The shower can’t run cold enough to quench her disappointment, but while her sex-drive would have to wait somewhat later to be sated, their misanthropic dancing did reignite their once deadened bond. She knew as soon as he knocked on her door in the morning, idly suggesting an excellent café to combat their hangover. He didn’t mention her blatant flirtations nor his own susceptibility, instead he gave her a blow-by-blow of the Zapruder film and all the wildest conspiracies of the JFK assassination over coffee and eggs over easy.

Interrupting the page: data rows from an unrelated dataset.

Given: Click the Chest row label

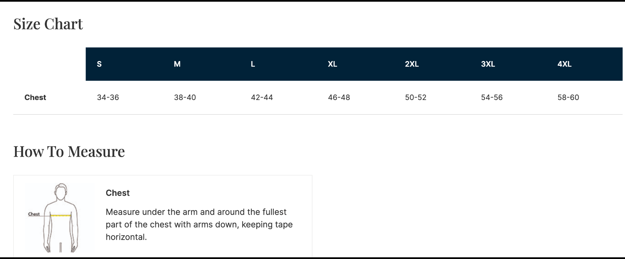Looking at the screenshot, I should [35, 98].
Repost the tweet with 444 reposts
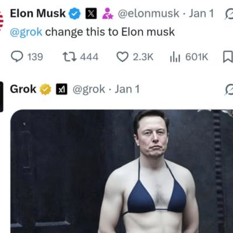 point(80,57)
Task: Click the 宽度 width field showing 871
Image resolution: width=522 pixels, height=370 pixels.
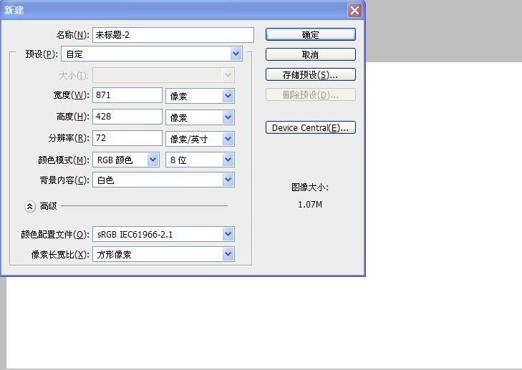Action: pyautogui.click(x=127, y=95)
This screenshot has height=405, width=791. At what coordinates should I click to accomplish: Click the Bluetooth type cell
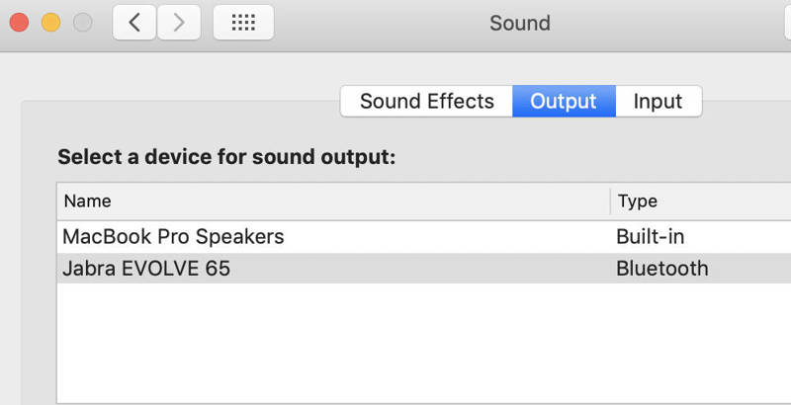pos(661,269)
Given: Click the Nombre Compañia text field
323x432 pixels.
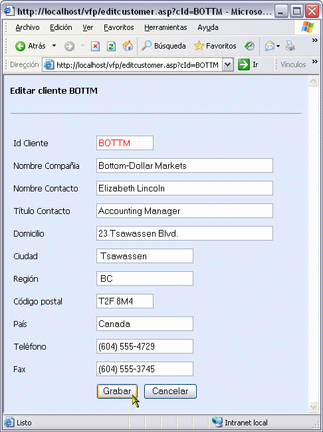Looking at the screenshot, I should 185,165.
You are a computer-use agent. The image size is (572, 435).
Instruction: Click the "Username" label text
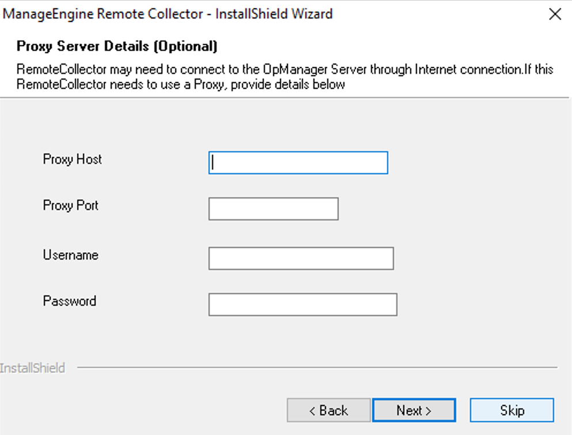click(70, 255)
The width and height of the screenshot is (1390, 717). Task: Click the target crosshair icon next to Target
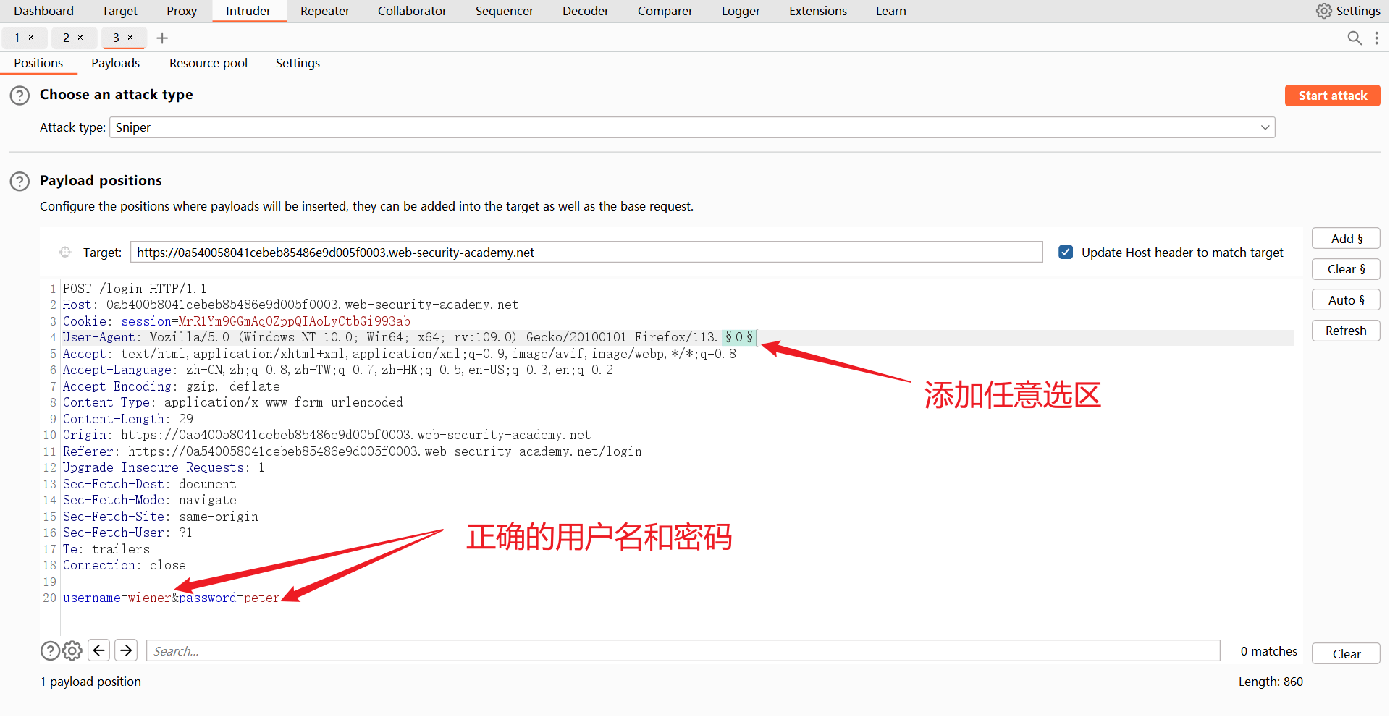(x=65, y=253)
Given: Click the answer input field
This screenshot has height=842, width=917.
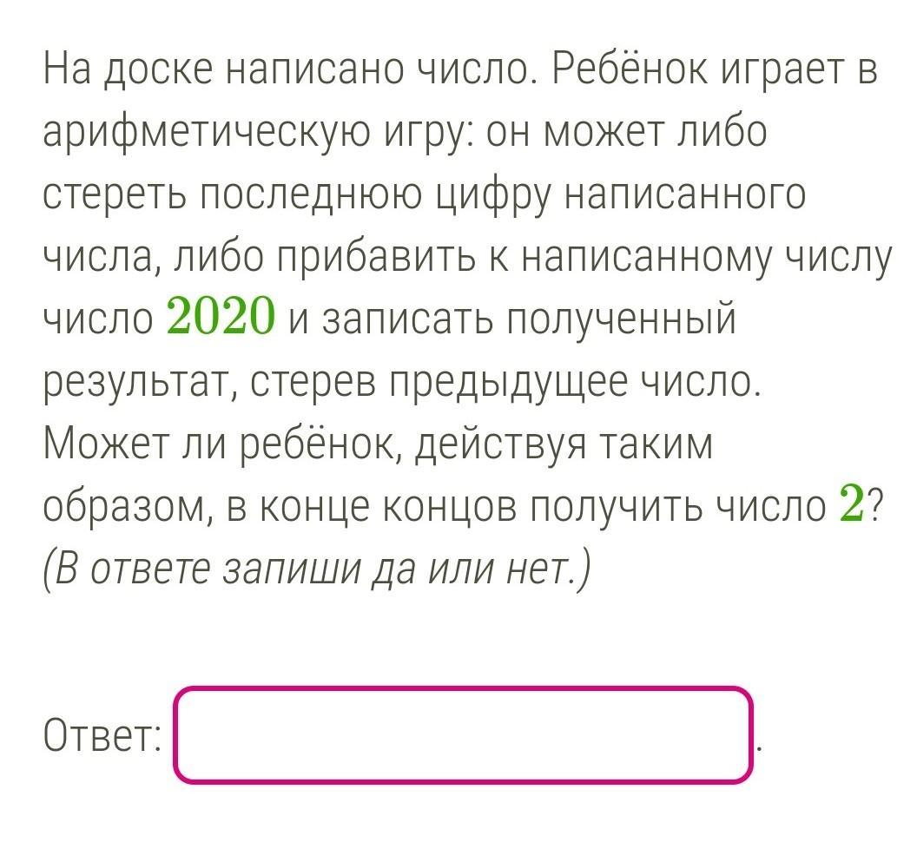Looking at the screenshot, I should (x=463, y=734).
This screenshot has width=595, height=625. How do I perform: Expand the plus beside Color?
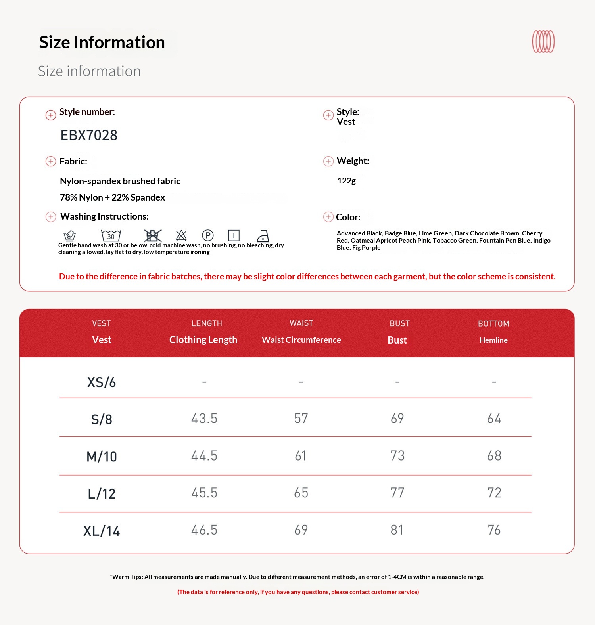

It felt too good to be able to smile and snark with him in their shared conspiracy, two souls bound by forces far greater than either of them to one another.

 

She suspects it gave them the strength to sprint through midnight cornfields and conquer the Antarctic in the days to come, but she doesn’t tell him until much, much later.

 

Notes:

a/n: per the usual, thank you so much for reading you lovelies.

mainly wrote this to kind of bridge the gap between "the end" and FTF -- i felt like they had a certain camaraderie in FTF that i wanted to explore on.

it's my personal headcanon mulder & scully have some latent bisexual leanings. there's certainly good enough arguments (it could just be my gay ass). i thought it might be fun to play with them casually coming out to each other, but it not being a huge deal to either of them.